-------- Listed entries --------
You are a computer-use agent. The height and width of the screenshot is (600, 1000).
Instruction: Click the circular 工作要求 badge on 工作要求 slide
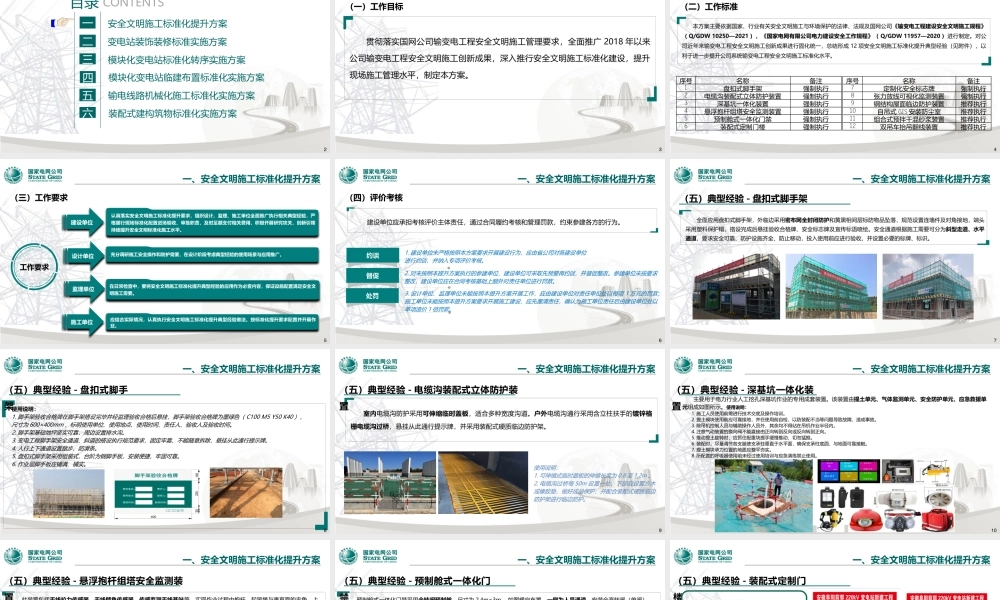[34, 268]
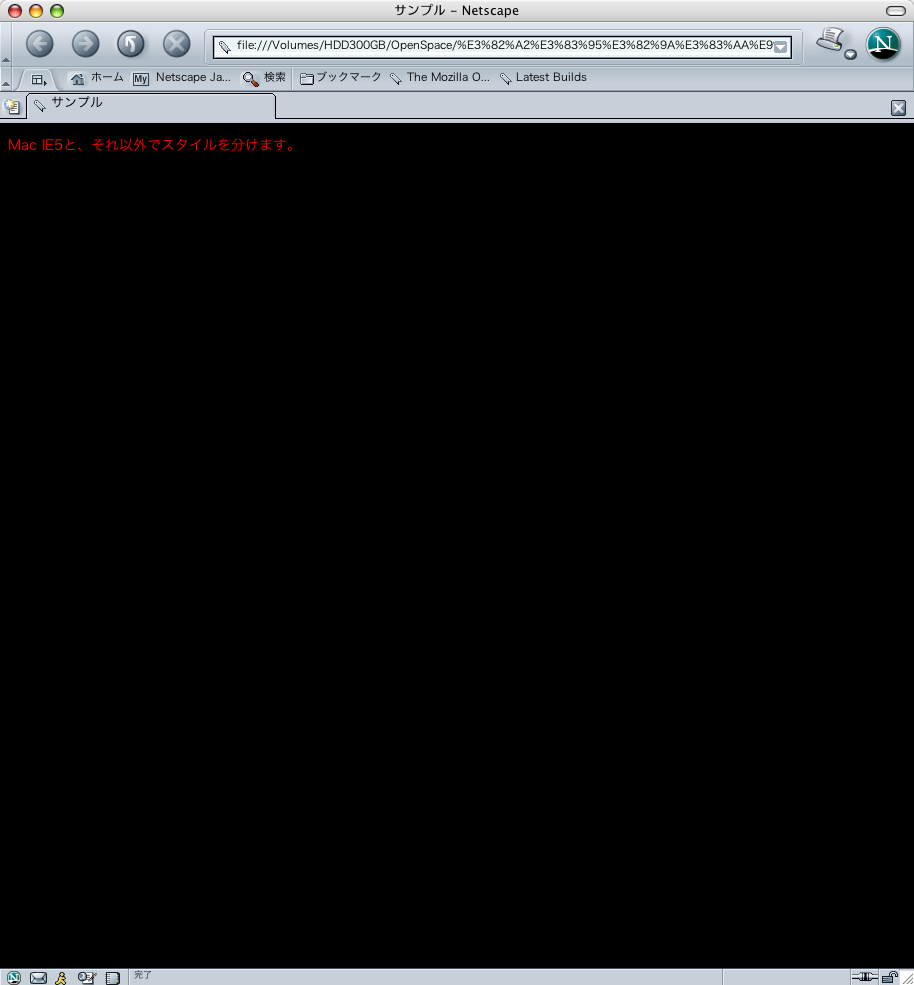The height and width of the screenshot is (985, 914).
Task: Click the Forward navigation button
Action: (85, 44)
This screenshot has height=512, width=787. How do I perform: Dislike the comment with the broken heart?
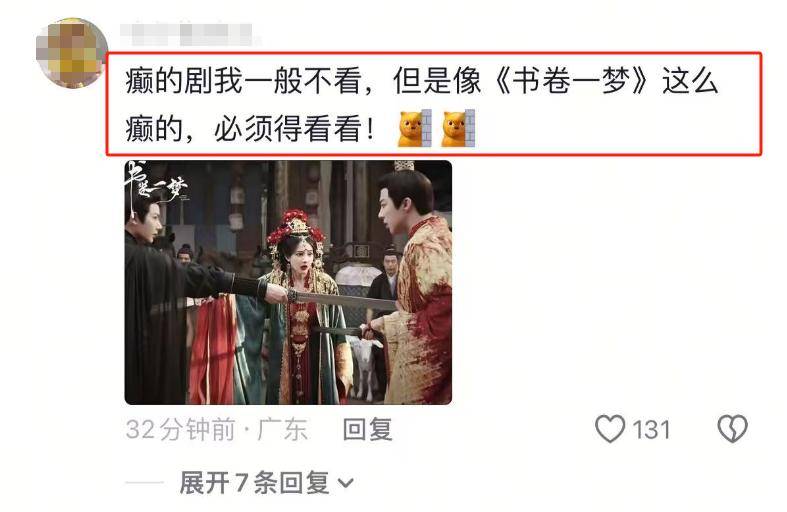coord(732,429)
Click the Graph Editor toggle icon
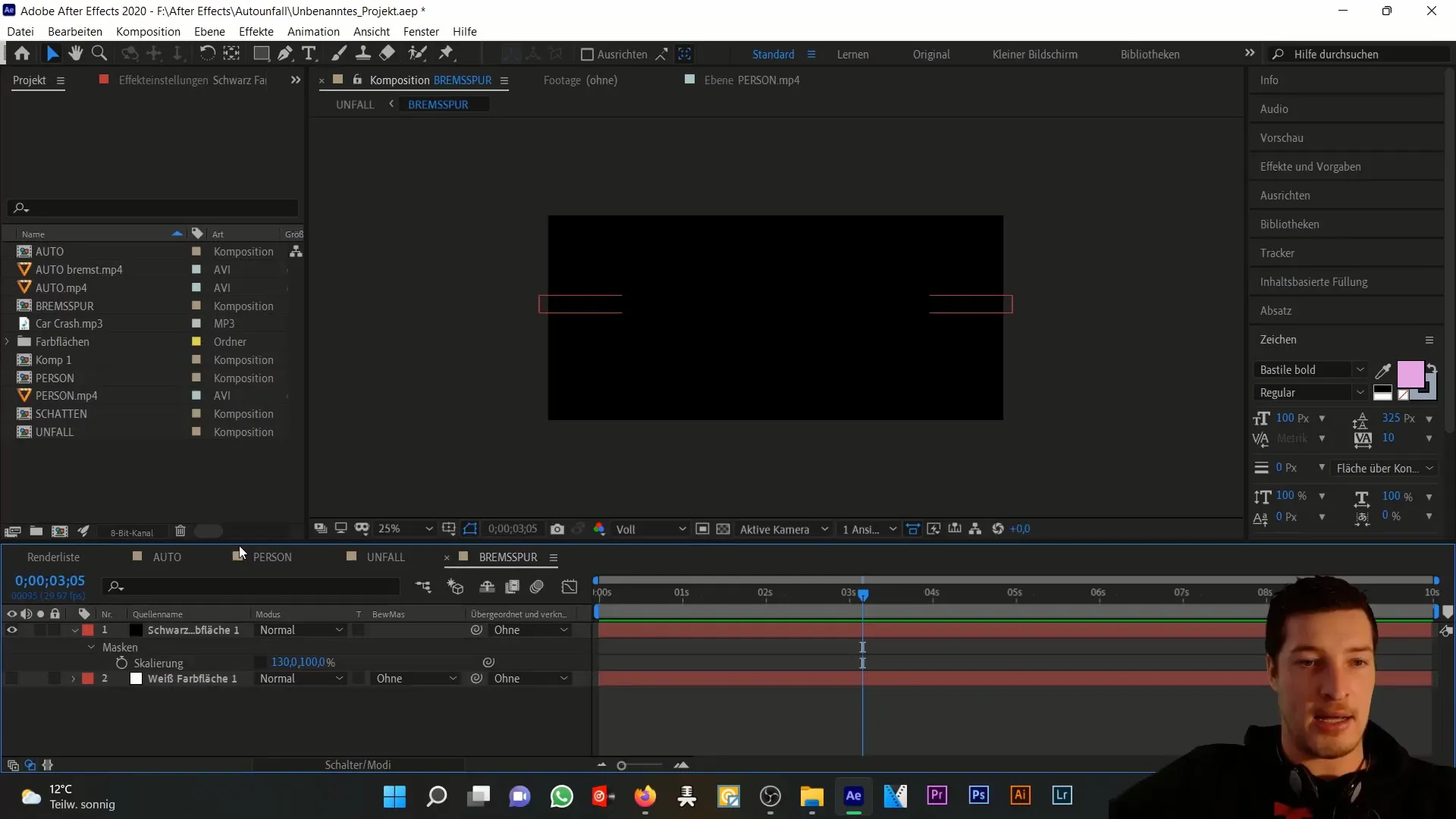The width and height of the screenshot is (1456, 819). pos(569,587)
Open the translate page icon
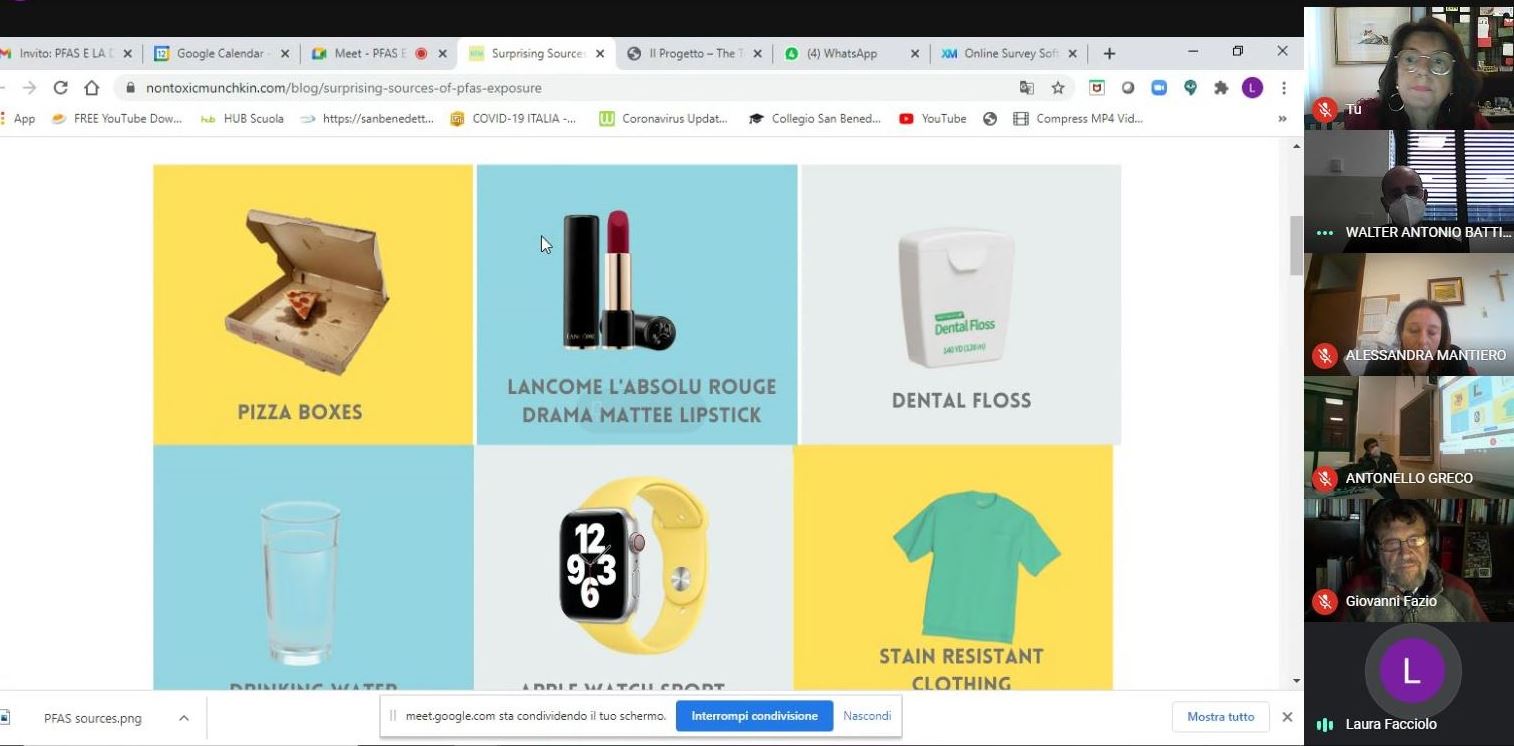The height and width of the screenshot is (746, 1514). [x=1027, y=88]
--------
◆ What you have to do
Set down only the lines running from the line with "This screenshot has" to the end of the entries, inclusive; omit every picture.

◆ Your solution
This screenshot has height=512, width=787. How do I perform: Dislike the comment with the broken heart?
coord(732,429)
Click the Graph Editor toggle icon
The width and height of the screenshot is (1456, 819). pos(569,587)
Open the translate page icon
The height and width of the screenshot is (746, 1514). [x=1027, y=88]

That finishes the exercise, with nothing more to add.